On "Now You're Cooking with Gas"

Gayla Marty

“Now You’re Cooking With Gas” began its life as a breezy book chapter called “1940s kitchen” and later “Modern kitchen.” Even though I described the kitchen as not modern, I meant not up to date. Just writing about it made me realize it was modern in the historical sense.

That draft was written in a flat in Tunisia in 2011 during Ramadan. I was soon back to my normal working life in Minnesota. Three years later, my book was still a work in progress when a floor replacement ruptured the kitchen and, as it turned out, my state of mind.

I was unprepared for my reaction. It felt like an echo of the depression that took hold of me when my family’s farm was sold in the ’90s, but this seemed so out of proportion to a stove.

As I’ve done many times in the past, when I don’t understand something—especially when I don’t understand myself—I write about that thing. I pulled out the draft chapter and rewrote it again, and again, as I lived the story. I gave it to family members and friends, city and country, and talked to them about machines they loved. I worked on it with a writing coach and in a class. My story became an essay, and the topic became my stove, not the kitchen.

Marty StoveBut the stove was more than a stove. It was my personal relationship with fire and energy. From that perspective, depression was not out of proportion.

The road trip became part of the essay early on, but it was only one sentence. When I included what I was thinking on that trip, all the parts seemed to click into place.

THE DATA:
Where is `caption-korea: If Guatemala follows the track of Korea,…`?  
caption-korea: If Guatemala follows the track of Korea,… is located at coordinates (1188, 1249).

WORK REQUEST 1: List every title that the piece discussed in the note on "Now You're Cooking with Gas" has carried, according to that note.
WORK REQUEST 2: Reproduce word for word the stretch of the note on "Now You're Cooking with Gas" from "Gayla Marty" through "the historical sense.".
WORK REQUEST 3: Continue the note on "Now You're Cooking with Gas" from where it stops.

EXPECTED ANSWER 1:
- "1940s kitchen"
- "Modern kitchen"
- "Now You're Cooking With Gas"

EXPECTED ANSWER 2:
Gayla Marty

“Now You’re Cooking With Gas” began its life as a breezy book chapter called “1940s kitchen” and later “Modern kitchen.” Even though I described the kitchen as not modern, I meant not up to date. Just writing about it made me realize it was modern in the historical sense.

EXPECTED ANSWER 3:
The book I started writing in Tunisia is still in progress. Little by little, segments like this are breaking off into their own lives, lightening its load.

 

Gayla Marty

Gayla Marty is the author of Memory of Trees: A Daughter’s Story of a Family Farm (University of Minnesota Press, 2010). She studied journalism in college and later completed an MFA from the University of Minnesota. At home in Minneapolis, she works as a writer and editor with an interest in culture, agriculture, and history and has received grants from the Minnesota State Arts Board and the Jerome Foundation. She is working on a book about a year in Tunisia and its lasting impact on her life and relationship with cooking and food. She is online at gaylamarty.com.

She dedicates her essay “Now You’re Cooking With Gas” to her late uncle and aunt, Duane and Judy Anderson, and their family at Andersons’ Rock Creek Relics.